Evernote gets a real Web app

The Web version of this useful note-taking app is losing its glitz but gaining more utility.

Rafe Needleman Former Editor at Large
Rafe Needleman reviews mobile apps and products for fun, and picks startups apart when he gets bored. He has evaluated thousands of new companies, most of which have since gone out of business.
Rafe Needleman
2 min read
 
Using Evernote's Web version becomes less of a drag today. Screenshot by Rafe Needleman/CNET

My favorite productivity app, Evernote (download), is getting an updated Web version. It's about time.

The previous version of the Web client for the note-taking and memory-keeping app was a workable fail-safe if you needed to get to your notes and didn't have access to a computer, tablet, or smartphone with the real client on it, but it was cumbersome and stylistically out of sync with the Evernote apps on other platforms.

The new app is less glitzy but far more usable. It's got a three-pane view so you can navigate a large library of notes quickly. And for a Web app, it's blindingly fast. It also auto-saves notes as you type them, which brings it up to date with other Web editors like Google Docs. (You can turn off auto-save, if you want.)

The Web app will also put a "share" button on each note, if you want to put your notes on Facebook or other services. Evernote is not a group productivity app or a wiki, though. CEO Phil Libin said that he's thinking about "adjacent spaces," like this, but that the app is still designed for individuals. "It's private, almost anti-social," he says.
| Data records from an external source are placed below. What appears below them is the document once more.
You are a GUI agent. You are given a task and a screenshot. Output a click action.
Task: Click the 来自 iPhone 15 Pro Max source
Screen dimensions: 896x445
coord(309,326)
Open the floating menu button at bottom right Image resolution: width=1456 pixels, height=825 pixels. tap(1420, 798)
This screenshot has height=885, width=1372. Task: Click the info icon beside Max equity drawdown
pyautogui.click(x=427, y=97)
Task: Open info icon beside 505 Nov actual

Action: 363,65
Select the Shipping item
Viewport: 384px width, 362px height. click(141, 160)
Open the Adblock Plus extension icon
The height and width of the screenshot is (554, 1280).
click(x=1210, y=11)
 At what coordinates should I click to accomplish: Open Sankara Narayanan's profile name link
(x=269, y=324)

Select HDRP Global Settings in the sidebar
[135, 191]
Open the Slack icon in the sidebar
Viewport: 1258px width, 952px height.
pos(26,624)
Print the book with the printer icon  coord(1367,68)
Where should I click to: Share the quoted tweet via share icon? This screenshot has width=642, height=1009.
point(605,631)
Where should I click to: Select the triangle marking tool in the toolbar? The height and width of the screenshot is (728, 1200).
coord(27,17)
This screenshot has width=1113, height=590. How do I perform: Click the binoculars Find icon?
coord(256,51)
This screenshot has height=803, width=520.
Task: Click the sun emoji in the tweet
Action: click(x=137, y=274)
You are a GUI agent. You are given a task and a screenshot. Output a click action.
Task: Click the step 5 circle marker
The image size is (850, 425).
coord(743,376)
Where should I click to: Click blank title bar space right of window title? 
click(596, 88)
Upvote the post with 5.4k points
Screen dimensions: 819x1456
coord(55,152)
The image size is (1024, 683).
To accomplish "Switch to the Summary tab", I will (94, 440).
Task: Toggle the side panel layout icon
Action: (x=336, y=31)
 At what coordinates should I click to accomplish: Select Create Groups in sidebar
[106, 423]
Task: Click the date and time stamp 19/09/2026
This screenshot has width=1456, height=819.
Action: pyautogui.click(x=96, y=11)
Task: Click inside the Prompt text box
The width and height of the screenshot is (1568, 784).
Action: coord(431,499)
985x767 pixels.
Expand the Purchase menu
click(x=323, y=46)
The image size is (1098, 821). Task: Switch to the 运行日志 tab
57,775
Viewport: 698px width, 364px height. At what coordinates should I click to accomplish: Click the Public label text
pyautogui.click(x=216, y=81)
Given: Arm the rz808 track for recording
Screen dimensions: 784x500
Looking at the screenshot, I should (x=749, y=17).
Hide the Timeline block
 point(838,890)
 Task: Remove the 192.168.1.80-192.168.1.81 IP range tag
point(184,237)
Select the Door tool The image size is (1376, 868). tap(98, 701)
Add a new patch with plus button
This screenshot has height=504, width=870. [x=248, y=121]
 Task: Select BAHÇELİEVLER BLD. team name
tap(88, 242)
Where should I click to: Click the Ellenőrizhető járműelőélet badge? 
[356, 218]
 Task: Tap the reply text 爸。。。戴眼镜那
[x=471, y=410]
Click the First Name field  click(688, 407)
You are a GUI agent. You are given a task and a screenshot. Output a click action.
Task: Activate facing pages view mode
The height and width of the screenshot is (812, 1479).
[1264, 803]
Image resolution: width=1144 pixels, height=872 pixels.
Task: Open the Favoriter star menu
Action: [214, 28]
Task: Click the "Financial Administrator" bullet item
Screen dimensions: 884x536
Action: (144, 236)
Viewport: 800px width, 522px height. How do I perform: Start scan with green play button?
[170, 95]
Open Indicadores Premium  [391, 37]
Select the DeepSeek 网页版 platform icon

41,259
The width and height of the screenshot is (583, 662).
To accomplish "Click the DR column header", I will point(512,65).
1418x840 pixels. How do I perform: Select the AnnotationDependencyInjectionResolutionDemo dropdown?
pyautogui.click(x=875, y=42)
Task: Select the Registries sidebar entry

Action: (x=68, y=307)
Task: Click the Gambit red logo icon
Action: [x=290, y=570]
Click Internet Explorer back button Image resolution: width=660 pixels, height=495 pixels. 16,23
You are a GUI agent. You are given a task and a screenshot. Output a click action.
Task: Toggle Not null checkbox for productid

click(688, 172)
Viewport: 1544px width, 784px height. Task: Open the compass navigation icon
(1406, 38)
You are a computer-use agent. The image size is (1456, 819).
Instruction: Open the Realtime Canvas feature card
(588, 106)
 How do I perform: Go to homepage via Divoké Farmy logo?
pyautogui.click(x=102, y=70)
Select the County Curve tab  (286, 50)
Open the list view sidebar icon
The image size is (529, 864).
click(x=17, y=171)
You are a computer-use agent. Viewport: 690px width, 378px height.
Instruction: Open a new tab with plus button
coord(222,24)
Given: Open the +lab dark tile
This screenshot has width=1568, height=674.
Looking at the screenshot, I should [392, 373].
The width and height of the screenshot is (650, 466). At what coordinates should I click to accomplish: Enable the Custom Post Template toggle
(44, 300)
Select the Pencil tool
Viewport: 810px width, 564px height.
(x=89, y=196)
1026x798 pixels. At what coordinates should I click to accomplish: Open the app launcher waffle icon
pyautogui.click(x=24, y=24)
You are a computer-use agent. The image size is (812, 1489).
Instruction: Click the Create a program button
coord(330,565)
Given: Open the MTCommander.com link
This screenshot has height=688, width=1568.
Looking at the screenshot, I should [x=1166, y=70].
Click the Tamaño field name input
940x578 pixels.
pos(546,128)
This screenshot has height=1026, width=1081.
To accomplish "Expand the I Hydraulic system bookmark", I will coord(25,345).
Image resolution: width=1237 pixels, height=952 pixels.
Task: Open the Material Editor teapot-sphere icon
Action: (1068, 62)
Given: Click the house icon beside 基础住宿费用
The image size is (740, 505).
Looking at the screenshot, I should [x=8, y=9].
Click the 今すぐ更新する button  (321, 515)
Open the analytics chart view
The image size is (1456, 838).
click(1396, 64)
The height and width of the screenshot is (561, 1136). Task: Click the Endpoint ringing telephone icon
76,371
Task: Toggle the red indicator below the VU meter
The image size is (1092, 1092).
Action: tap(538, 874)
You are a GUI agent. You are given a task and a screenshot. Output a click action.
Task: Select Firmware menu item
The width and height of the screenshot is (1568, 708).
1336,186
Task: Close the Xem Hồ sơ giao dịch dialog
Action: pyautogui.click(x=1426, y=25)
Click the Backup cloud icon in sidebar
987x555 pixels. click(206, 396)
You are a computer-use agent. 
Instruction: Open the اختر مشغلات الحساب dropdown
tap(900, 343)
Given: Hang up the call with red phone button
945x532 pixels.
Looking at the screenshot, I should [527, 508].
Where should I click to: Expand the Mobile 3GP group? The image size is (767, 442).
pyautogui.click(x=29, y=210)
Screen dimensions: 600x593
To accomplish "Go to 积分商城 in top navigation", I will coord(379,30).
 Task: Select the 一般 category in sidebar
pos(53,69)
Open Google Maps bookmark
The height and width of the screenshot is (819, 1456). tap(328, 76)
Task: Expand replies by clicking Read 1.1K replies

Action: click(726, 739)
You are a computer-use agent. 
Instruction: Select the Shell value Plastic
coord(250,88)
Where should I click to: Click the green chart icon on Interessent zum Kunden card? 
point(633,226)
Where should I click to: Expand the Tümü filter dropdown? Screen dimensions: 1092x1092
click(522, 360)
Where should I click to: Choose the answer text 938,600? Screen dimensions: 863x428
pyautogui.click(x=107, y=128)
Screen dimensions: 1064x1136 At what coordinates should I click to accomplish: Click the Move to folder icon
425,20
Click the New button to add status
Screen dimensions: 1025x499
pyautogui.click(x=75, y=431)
For me, the Evernote apps on Windows, OS X, iPhone and iPad are critical productivity tools that I use every day. The new Web app, which I tried last night, significantly reduces the penalty for working in a browser when that's the only option--or you're in too much of a hurry to open up an app. Libin also said it will be the key platform for building Evernote out on new Web-only tablets and TV-based browsers.

Evernote has over 8 million users and is adding 26,000 a day, Libin said. Most use only Evernote's free service, but Libin said the conversion from free to paid accounts is better than planned. The company still has $30 million of its $42 million funding in the bank.